L’été s’est installé en Haute-Marne depuis lundi, jour de notre départ. Les premiers coups de soleil sont apparus aujourd’hui, mais cette chaleur de plomb ne nous a pas empêché de réaliser 41 kilomètres, de Cohons à Montsaugeon, à la rencontre de formidables projets. Récit de cette quatrième journée…

8h. Quelle vue au réveil à la Ferme Saint Anne, à Langres ! La proximité de la ville fortifiée observée d’ici la rend d’autant plus impressionnante. Nous quittons le couple Roy, presque avec regrets de ne pas avoir pu étendre encore nos discussions passionnantes, débutées la veille autour d’un bon barbecue.

chantier de réinsertion à cohons

10h20. Nous arrivons à Cohons. Le plus dur en arrivant ici est d’apprendre à prononcer le nom de la commune. Je le prononçais comme nous prononcerions « cohue », en deux syllabes, et me suis fait réprimander par un habitant du secteur. C’est ça, aussi, un voyage, un apprentissage des langues dans la douleur. Sylvie Baudot, maire du village, ou plutôt « Maire Teresa » au vu de son engagement, nous accueille dans la bonne humeur dans sa charmante commune au micro climat, plus ensoleillée que Langres. Cohons, petite Nice, côte d’Azur haut-marnaise, village aux 100 sources. Elle nous présente son chantier d’insertion, mis en place depuis 2013 autour de la pierre sèche. Il permet d’accueillir, aider des personnes ayant connu des difficultés et recréer du lien social malgré les différences de parcours, nationalités (Soudanais, Afghans, Syriens, Camerounais, Français…) cabossés de la vie au grand coeur et fiers d’être là. Nous déjeunons avec toute cette joyeuse équipe, engagée et pleine de bonnes ondes.

Les jardins de Cohons sont une source de fierté, classés nationalement au titre du pittoresque (les folies, comme on les appelait à l’époque). Nous passons à côté d’un superbe escargot carré Mastaba construit en 1820, d’influence égyptienne. Ce style de construction fut ramené en France par Napoléon après sa campagne d’Égypte, à la mode dans les jardins à l’anglaise à l’époque (c’est d’ailleurs ironique de constater que Napoléon aurait influencé des jardins à l’anglaise, il n’était pas spécialement fan des Anglais). Les jardins suspendus de Cohons ont été visités par la mission Bern (vous pouvez faire un don aux Jardins suspendus via la Fondation du patrimoine). Sylvie Baudot a même été invitée à l’Élysée pour parler de ce projet. L’Élysée, voila où mène la volonté d’élus, bénévoles, habitants haut-marnais courageux et souhaitant faire bouger les choses. La volonté haut-marnaise permet désormais de soulever des montagnes, et les transformer en escargots pittoresques. Énorme source de fierté pour nous : la commune de Cohons possède le record du monde du marathon de la lenteur, l’heureux champion étant un escargot. En Haute-Marne, on sait prendre son temps pour profiter de la vie !

- LIGNES FOURNIES -
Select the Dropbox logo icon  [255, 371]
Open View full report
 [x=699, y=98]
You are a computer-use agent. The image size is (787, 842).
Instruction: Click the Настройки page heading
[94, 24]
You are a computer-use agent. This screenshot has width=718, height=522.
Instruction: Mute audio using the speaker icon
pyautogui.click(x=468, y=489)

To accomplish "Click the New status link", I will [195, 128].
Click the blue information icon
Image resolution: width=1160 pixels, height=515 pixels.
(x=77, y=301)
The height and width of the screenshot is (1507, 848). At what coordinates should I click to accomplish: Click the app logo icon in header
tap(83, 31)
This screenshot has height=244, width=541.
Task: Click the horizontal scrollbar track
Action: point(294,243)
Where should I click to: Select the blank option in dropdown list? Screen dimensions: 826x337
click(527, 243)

- TÂCHES À FAIRE -
1: Répondez à ces questions sur le récit :
(a) Combien de kilomètres ont été parcourus pendant cette quatrième journée ?
(b) Depuis quelle année le chantier d'insertion de Cohons existe-t-il ?
(c) En quelle année l'escargot carré Mastaba a-t-il été construit ?
2: Recopiez le passage du récit qui commence à « L’été s’est installé » et s'arrête à « d’un bon barbecue. ».
Les lignes ne sont d'aucune utilité pour ce travail.

- CORRIGÉ -
1:
(a) 41 kilomètres
(b) 2013
(c) 1820

2:
L’été s’est installé en Haute-Marne depuis lundi, jour de notre départ. Les premiers coups de soleil sont apparus aujourd’hui, mais cette chaleur de plomb ne nous a pas empêché de réaliser 41 kilomètres, de Cohons à Montsaugeon, à la rencontre de formidables projets. Récit de cette quatrième journée…

8h. Quelle vue au réveil à la Ferme Saint Anne, à Langres ! La proximité de la ville fortifiée observée d’ici la rend d’autant plus impressionnante. Nous quittons le couple Roy, presque avec regrets de ne pas avoir pu étendre encore nos discussions passionnantes, débutées la veille autour d’un bon barbecue.